An inverse Problem for the cubic $α$-NLS in Sobolev spaces
Zachary Lee, Nataša Pavlović
TL;DR
The paper tackles the inverse problem for the defocusing cubic NLS in dimensions $d\in\{1,2,3\}$ with a space-dependent nonlinearity coefficient $\alpha(x)$. It develops an approximate-solution framework in Sobolev spaces, producing a large-amplitude, high-frequency ansatz whose leading nonlinear transport dynamics encode $\alpha$; a stability analysis shows the actual solution remains close to the approximation. By evaluating the true solution at carefully chosen space-time points, the authors derive a quantity $X\alpha(x_0,\xi)$ related to the X-ray transform, enabling explicit reconstruction of $\alpha$ via inverse X-ray methods in $d=2,3$ (and a 1D special case). The work provides, for the first time with approximate solutions in Sobolev spaces, explicit recovery of $\alpha$ from the NLS solution, establishing a concrete link between nonlinear wave dynamics and tomographic-type data.
Abstract
In this work, we address an inverse problem for a defocusing cubic nonlinear Schrödinger (NLS) equation in dimensions $d\in\{1, 2,3\}$ in a range of Sobolev spaces $H^s(\mathbb{R}^d)$ by employing the method of approximate solutions.
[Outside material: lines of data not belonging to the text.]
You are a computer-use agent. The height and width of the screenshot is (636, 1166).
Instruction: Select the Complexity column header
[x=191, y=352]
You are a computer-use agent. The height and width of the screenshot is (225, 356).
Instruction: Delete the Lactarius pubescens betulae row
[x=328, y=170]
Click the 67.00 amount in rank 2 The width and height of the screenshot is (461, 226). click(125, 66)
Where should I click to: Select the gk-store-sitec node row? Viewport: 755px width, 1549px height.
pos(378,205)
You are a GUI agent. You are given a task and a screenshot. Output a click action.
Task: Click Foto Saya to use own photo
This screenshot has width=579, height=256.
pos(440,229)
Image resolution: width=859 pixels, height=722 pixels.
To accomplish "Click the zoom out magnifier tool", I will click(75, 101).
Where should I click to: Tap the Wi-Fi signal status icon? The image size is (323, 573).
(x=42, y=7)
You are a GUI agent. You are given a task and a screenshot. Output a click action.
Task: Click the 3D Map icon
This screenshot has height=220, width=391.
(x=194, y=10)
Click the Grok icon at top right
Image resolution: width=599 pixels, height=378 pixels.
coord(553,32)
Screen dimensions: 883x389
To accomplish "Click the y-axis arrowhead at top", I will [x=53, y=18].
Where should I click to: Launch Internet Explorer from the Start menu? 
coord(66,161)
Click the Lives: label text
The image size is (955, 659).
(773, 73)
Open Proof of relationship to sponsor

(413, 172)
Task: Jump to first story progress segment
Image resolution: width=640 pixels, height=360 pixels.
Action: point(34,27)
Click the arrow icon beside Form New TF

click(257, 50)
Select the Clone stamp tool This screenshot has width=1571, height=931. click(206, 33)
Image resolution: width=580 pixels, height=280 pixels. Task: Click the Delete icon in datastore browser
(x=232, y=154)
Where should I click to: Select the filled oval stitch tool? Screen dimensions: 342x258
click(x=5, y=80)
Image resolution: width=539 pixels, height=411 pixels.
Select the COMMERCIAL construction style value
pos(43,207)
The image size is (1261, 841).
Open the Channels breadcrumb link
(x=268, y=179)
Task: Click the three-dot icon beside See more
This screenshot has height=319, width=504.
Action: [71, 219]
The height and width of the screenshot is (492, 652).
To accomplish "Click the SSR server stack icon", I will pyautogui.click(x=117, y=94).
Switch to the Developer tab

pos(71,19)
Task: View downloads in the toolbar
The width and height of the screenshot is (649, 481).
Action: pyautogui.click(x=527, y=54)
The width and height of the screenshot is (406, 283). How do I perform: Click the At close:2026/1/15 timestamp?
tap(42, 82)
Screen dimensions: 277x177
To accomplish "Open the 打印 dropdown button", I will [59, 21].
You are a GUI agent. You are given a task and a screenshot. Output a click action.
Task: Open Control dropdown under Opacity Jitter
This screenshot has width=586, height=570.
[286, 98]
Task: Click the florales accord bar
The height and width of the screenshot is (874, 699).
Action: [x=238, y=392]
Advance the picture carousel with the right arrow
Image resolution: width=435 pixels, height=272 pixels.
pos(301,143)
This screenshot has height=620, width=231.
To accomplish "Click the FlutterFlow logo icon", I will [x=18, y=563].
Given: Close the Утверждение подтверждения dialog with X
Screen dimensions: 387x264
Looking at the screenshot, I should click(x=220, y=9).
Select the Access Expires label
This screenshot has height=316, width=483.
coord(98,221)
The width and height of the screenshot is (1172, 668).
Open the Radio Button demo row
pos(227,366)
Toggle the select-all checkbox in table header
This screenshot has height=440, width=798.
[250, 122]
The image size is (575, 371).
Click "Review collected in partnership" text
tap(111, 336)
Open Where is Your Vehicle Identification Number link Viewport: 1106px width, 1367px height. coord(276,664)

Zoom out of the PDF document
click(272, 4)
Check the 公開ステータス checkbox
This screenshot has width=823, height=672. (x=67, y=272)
We recover a smooth, space-dependent and compactly supported function $α$ that controls the nonlinearity (and thus self-interaction strength) in a multiplicative fashion. To the best of our knowledge, this is the first work based on approximate solutions in Sobolev spaces that treats an inverse problem for the NLS and provides explicit recovery of $α$.